Material provided
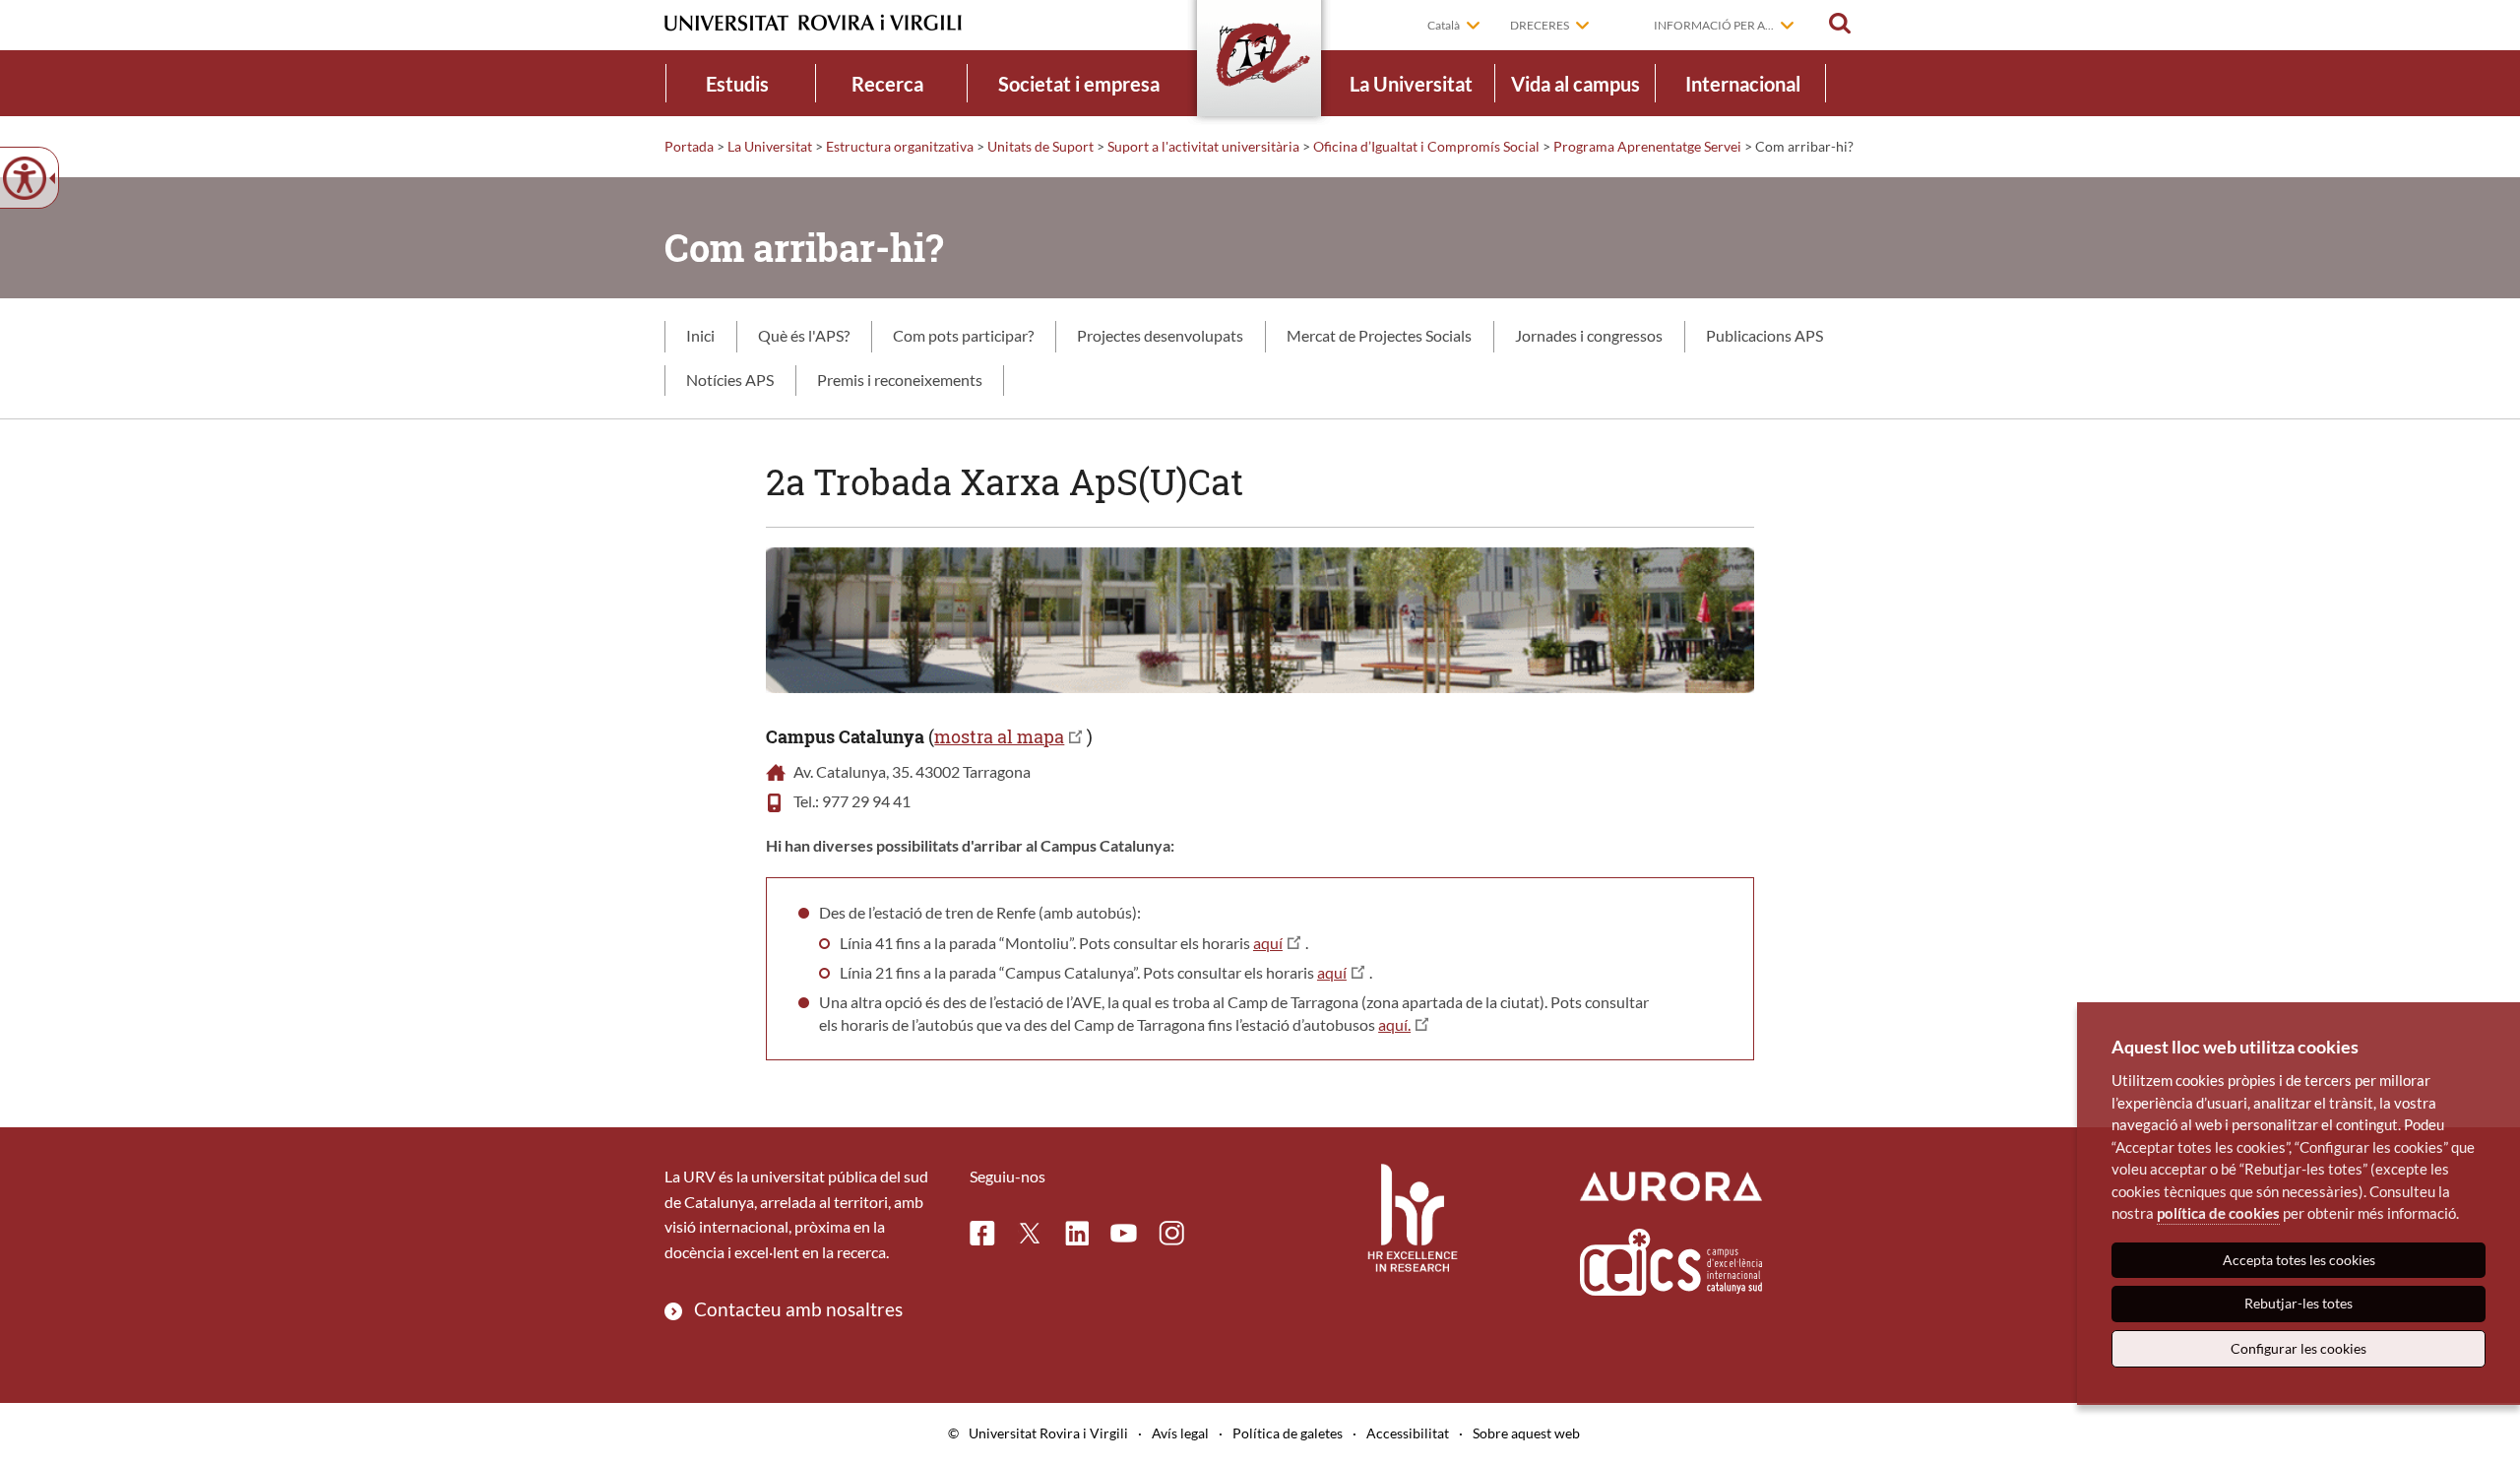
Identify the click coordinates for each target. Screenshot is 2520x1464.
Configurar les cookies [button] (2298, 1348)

--

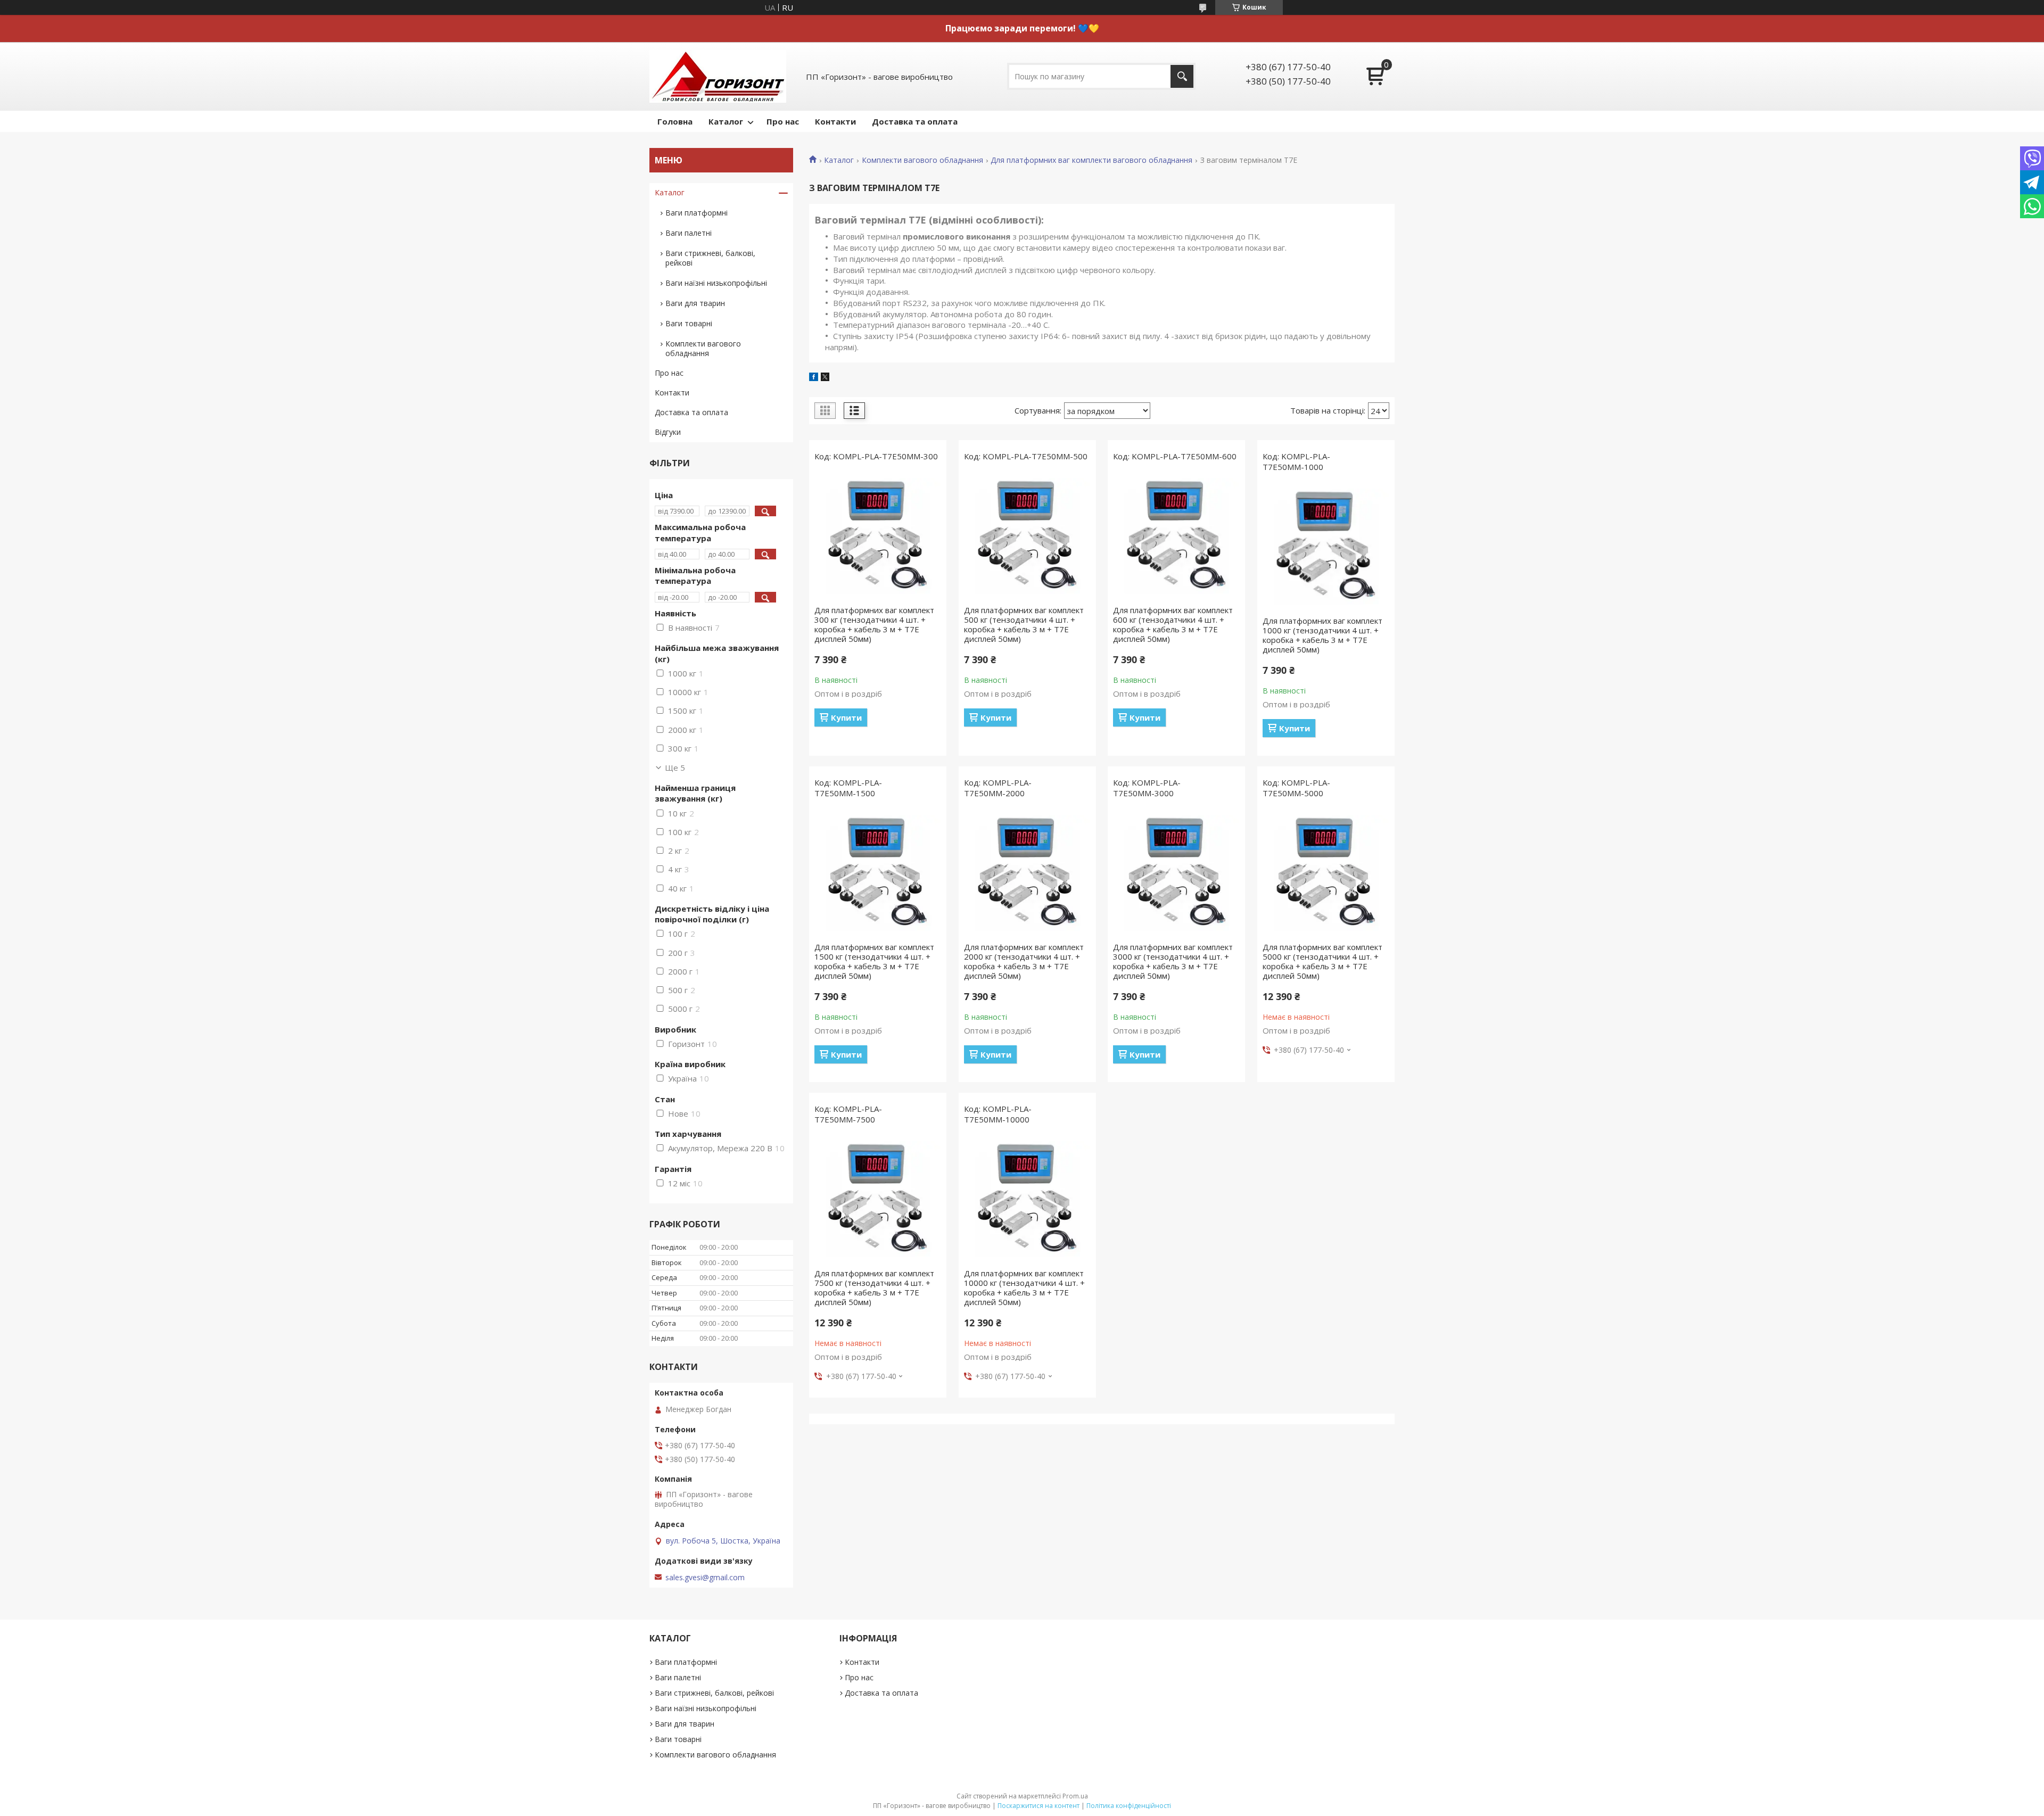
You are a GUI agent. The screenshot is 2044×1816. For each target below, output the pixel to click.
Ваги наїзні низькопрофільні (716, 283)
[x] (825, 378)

What is being asked
What number of lines in the data above include the string "click"? Answer with that number only.

Result of this task
2